Tuesday was the last day of hearings in the Sydney federal court this week, where lawyers from Apple and Samsung argued their sides of a dispute which now concerns only one patent. The upcoming decision will determine whether or not a formal injunction will be placed on the sale of Samsung’s Galaxy Tab 10.1 tablet device. Justice Annabelle Bennett said she couldn’t make any promises regarding when a decision would arrive, but she did say last Friday that she would “try to get it out as soon as possible.”

Samsung’s lawyers are eager for a resolution, because as they noted on Tuesday during proceedings, if a ruling doesn’t arrive “by mid-October,” Samsung loses much of its opportunity to capitalize on the Christmas shopping season, and launching the product at all in Australia could then be a lost cause.

Next week treads fairly close to that “mid-October” soft deadline Samsung spoke of, but there’s also no guarantee Bennett will issue a ruling by then, either. In the meantime, Samsung has agreed voluntarily not to sell the Galaxy Tab in Australia, pending the court’s formal decision. Bennett suggested both parties agree to speed up the full trial between the two, which involves multiple patent infringement claims from both sides, but again, such a move wouldn’t help Samsung’s position with regards to launching the device within the next few weeks.
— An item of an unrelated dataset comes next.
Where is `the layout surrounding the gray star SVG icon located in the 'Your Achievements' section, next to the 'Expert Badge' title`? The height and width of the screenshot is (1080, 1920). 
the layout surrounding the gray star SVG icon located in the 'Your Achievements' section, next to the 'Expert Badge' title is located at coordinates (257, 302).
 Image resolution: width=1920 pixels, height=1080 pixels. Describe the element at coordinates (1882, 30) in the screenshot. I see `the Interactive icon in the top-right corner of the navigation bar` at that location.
Apple made clear to Samsung that it isn’t interested in anything besides a full-scale block on the sale of the Korean company’s products when it turned down a deal put forward earlier this week by Samsung’s lawyers. Since Apple’s stated goal is to “prevent the launch of the Galaxy tablet and maintain the status quo,” it actually represents a win for the company just so long as a decision continues to be delayed. Regardless of whether the court finds in Apple’s favor, or just continues to withhold a formal decision, the Galaxy Tab 10.1 will stay off store shelves down under.

Samsung returned fire for this and other injunction attempts launched by Apple, by declaring its intentions to block sales of the iPhone 4S, starting in Italy and France, shortly after Apple unveiled its latest smartphone on Tuesday.